• 出された問題
銀行の融資についての文章を、最後の文のあとから書き継いでください。

• 読む文章
銀行の重要な業務のひとつに「融資(あるいは貸出。お金を貸すこと)」があります。そして、銀行の貸出は、安全確実と思われる先に行うのが原則です。消費者金融は、借り手の返済能力をそれほど調べず、比較的「気楽に」貸しますが、それとは異なるわけです。
消費者金融は気楽に貸すため貸し倒れ損も多いのですが、そもそも貸出金利が高いので、貸し倒れ損があっても儲かるのです。一方、銀行の貸出金利は消費者金融よりはるかに低いですが、貸し倒れ損が少ないので儲かる、というわけです。
銀行は、安全確実な融資を心がけているため、融資先の会社のことをしっかり調べます。財務諸表をしっかり見るだけではなく、経営者とじっくり話しをしたり、最近の売り上げ動向をチェックしたり、さまざまな調査を行います。

• 手元の資料
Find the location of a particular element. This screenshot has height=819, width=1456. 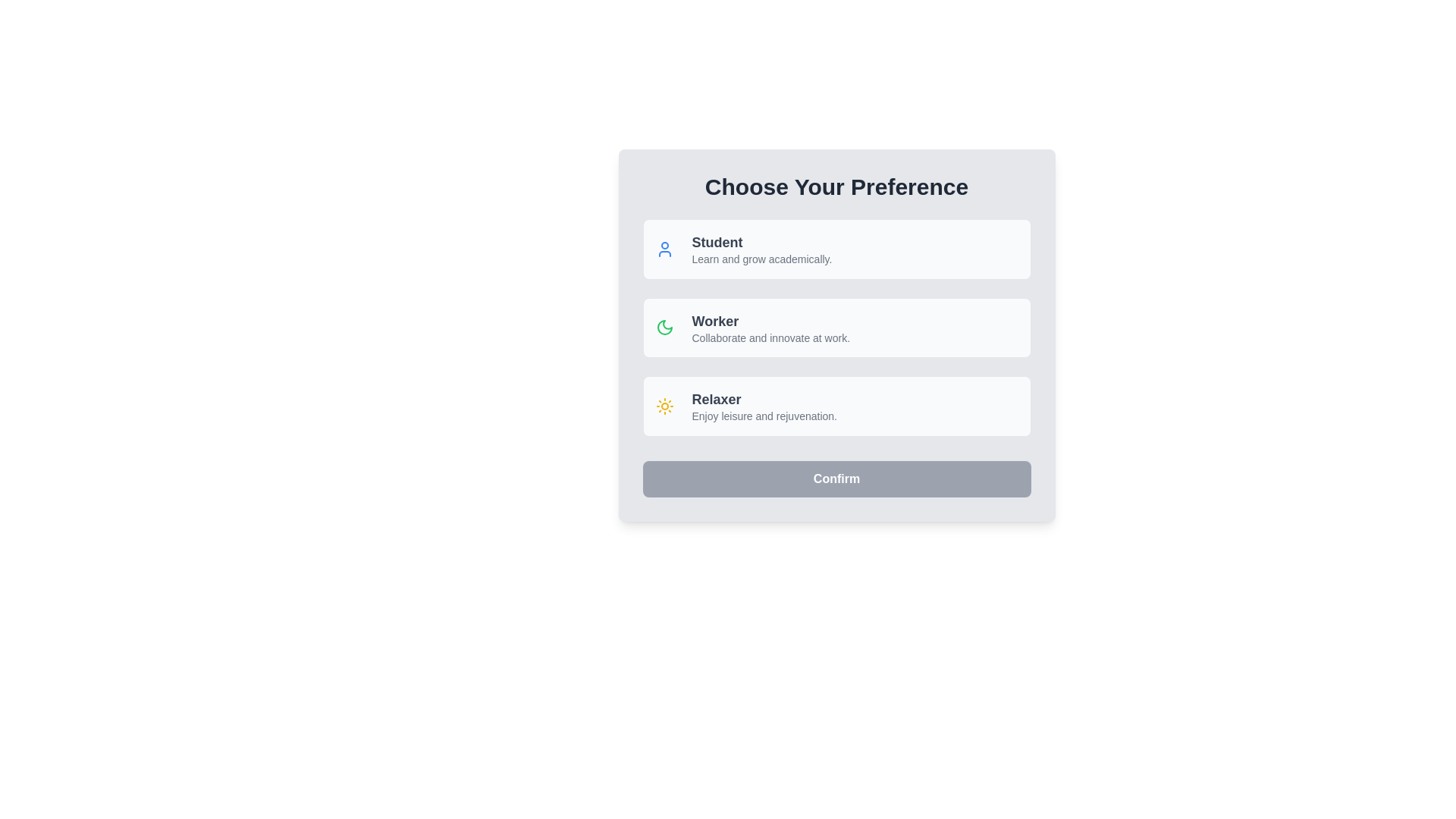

• 書いた答え
なぜ銀行が求める担保は「不動産」が圧倒的に多いのか
銀行はそれに加え「担保」をとる場合も多くあります。担保というのは「私が借金を踏み倒したら、私の家と工場は銀行が勝手に売ってしまって構いません。売った代金は借入金の返済に使って下さい」といった誓約書を借り手に書いてもらうことです。
担保となるのは、主に「不動産」(土地や建物など)です。「動産」(借り手の倉庫の中の在庫品など)を担保にする場合もありますが、決して多くありません。動産には、借り手が勝手にだれかに売ってしまう可能性や、借り手が夜逃げをするときに持ち逃げされるリスクがあるため、銀行としては担保にとったとしても安心できないからでしょう。
とはいえ、不動産であっても、借り手がだれかに勝手に売ってしまうリスクはありますし、同じ不動産を担保に多くの銀行から借金しているといったリスクもあります。そうなると、銀行は「担保の不動産を売って貸出金を回収する」ということができなくなります。
そんな事態になっては困るため、不動産には「登記」という制度が設けられています。役場に行くと「登記簿」という帳簿があり、そこには「所有権者」(この不動産を持っているのは誰であるか)、「抵当権者」(この不動産は誰かの担保になっているか)が書かれているのです。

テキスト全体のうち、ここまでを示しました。